Andrew Hankinson’s account of the case is a direct challenge to the Prime Minister’s words: ‘You have nine days and your whole life to prove you are more than a callous murderer. Go.’ The ‘you’ here is Moat, because the book is written entirely in the second person, using Moat’s own recordings and letters to patch together the internal monologue of a killer; where Moat’s account diverges from the factual record or clarification is needed, Hankinson adds a commentary within square brackets. We only know what Moat knew, so there is thankfully no interlude with Gazza and his fishing rod.
This device means that sympathy is inevitable: it is, as a matter of grammatical practicality, impossible to read a text in the second person without feeling some kind of identification with the ‘you’. And this gives rise to the Dorothea problem. In chapter 29 of Middlemarch, George Eliot breaks off mid-sentence to ask: ‘But why always Dorothea? Was her point of view the only possible one?’ Why always Moat? Or, for that matter, why always men (Dorothea got the better part of the novel’s central consciousness over her regrettable husband, but that is by no means typical)? And why so often men who kill?

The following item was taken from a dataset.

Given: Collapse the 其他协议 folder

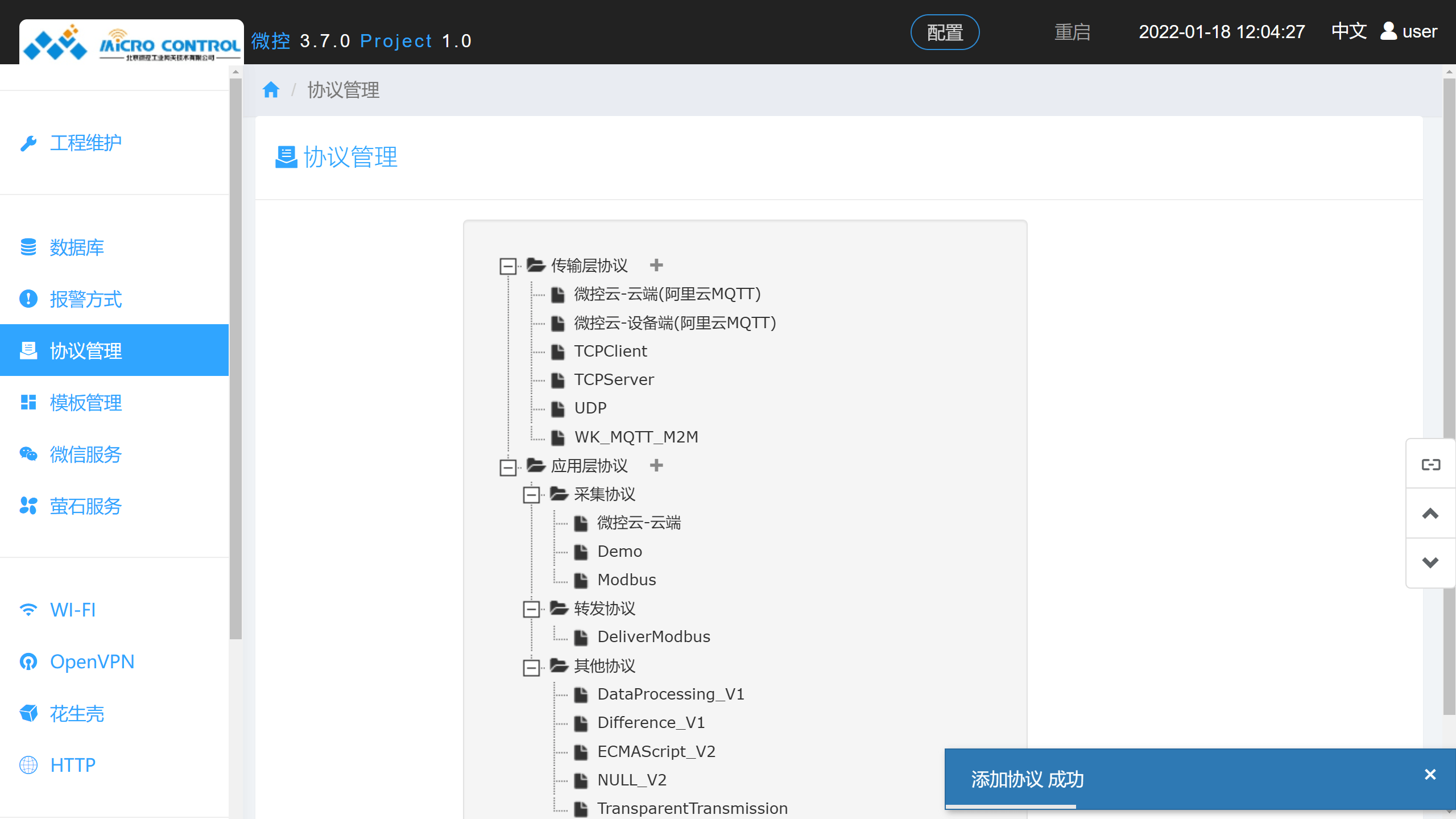Looking at the screenshot, I should [532, 667].
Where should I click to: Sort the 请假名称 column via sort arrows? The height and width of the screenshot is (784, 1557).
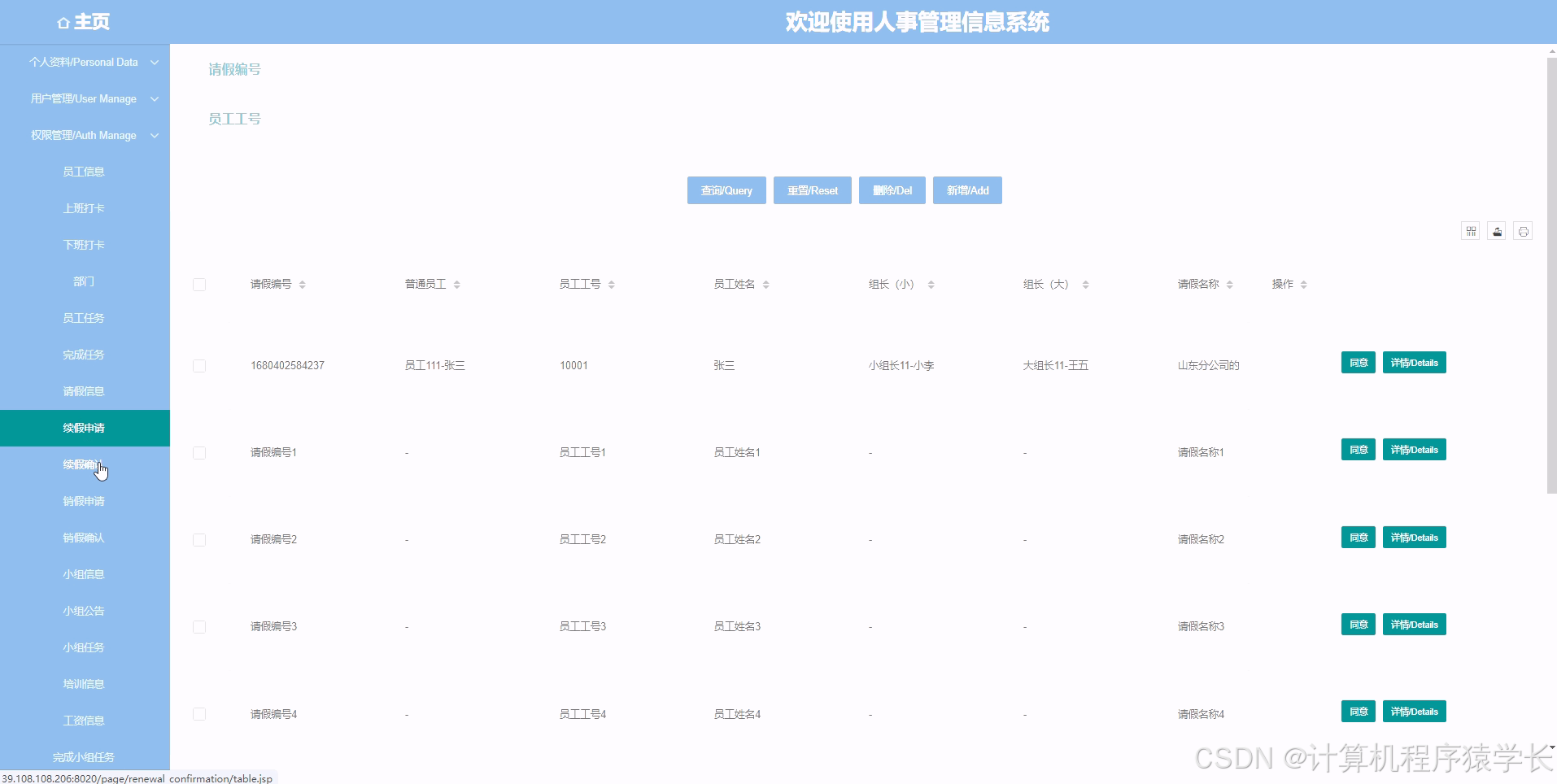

The Boston Strangler, Psycho, Peeping Tom: the mind of a killer is supposedly a terrible place, but a terribly attractive one too, with a great deal more fiction devoted to understanding male violence than to its victims. Highly publicised killers inspire more killers, and Moat is an object example. For Moat, as Hankinson tells us, Derrick Bird (who killed 12 people in Cumbria in June 2010) was ‘a sign from God’. As American school shooters learn each other’s lines, critiquing the methods and refining the results of their predecessors, so too middle-aged northern men with shotguns. Is it possible to write an account, as Hankinson has done, and not become a script for further murder?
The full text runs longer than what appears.